Goldman Sachs’s forecast from last year said that global oil demand will recover to pre-pandemic levels of 100 million bpd between January to August 2021. It also noted that demand will rise steadily but supply will grow slowly—with the supply deficit rising to 900,000 bpd during the first half of 2021.
Factors leading to the global rally in oil are, the $1.9-trillion stimulus package proposed by US president Joe Biden. Biden’s moratorium on federal land drilling, the revocation of the permit for the Keystone pipeline and the moratorium on all oil and gas leasing in the Arctic National Wildlife Refuge are the key factors driving the recent surge in crude oil prices. A slow increase in non-OPEC supply, rising winter demand, the snowstorm in Texas, depleting global inventories and Covid-19 induced supply disruptions, will also push up global oil prices.

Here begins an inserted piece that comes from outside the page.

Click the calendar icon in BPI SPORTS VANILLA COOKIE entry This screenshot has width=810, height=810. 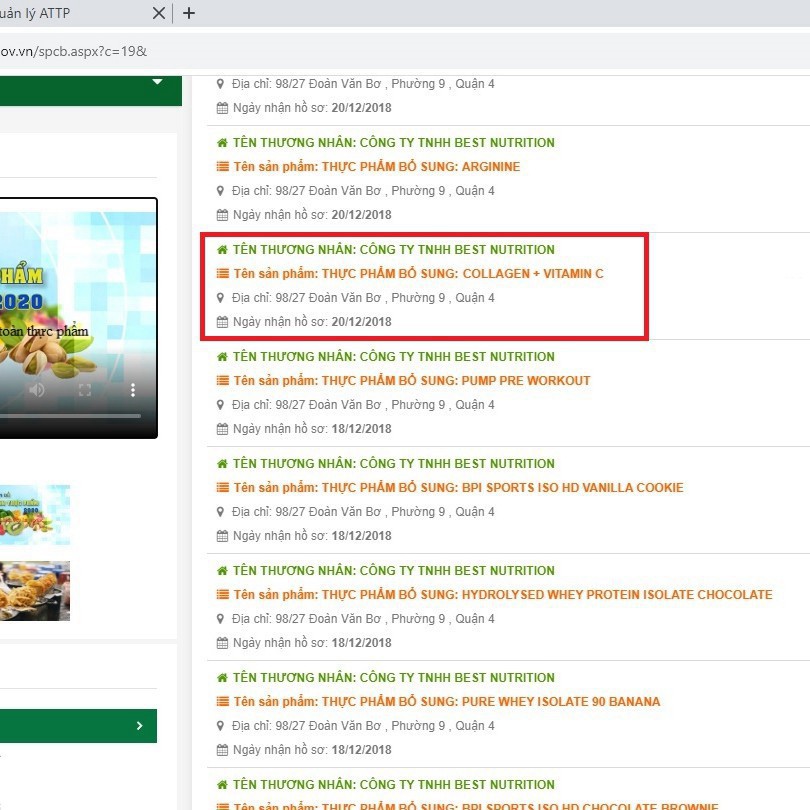[222, 536]
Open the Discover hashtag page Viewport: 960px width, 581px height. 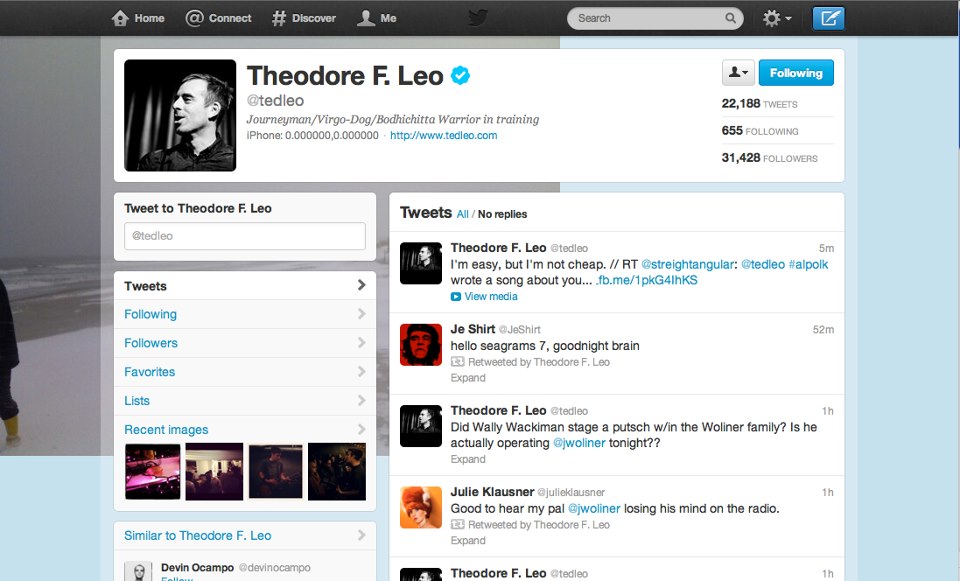pos(304,18)
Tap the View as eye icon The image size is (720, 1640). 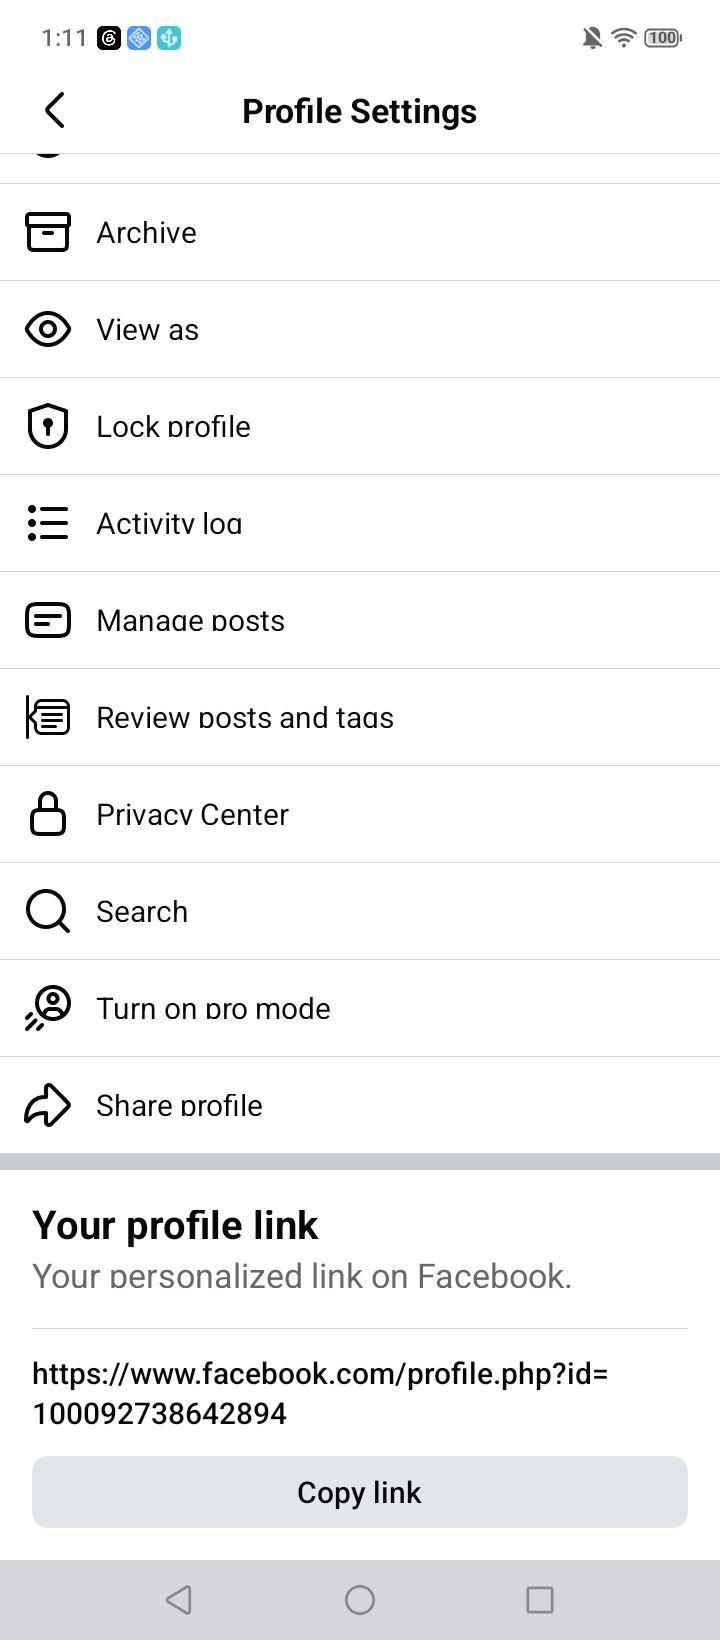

Speaking specifically of the recent crude price rise, it has has been in the making since May 2020. Driven primarily by factors like output cuts to the tune of about 9.7 million bpd in May, June and July last year, the drilling by US shale oil wells falling to a 2-year-low of 7.63 million bpd, output cuts to the tune of 7.7 million bpd between August and December 2020 by Saudi Arabia-led OPEC and of course, demand recovery in China, the price rise was bound to happen.
Theoretically, for every $1/barrel fall or rise in Brent Crude price, product prices rise or fall by 0.45/litre, assuming all other variables and factors remain constant. However, these factors which include the rupee-dollar exchange rate, cess, refining cost, import duties, shipping charges, freight rates and dealer commissions, and profit margins are never quite constant in the dynamic real world.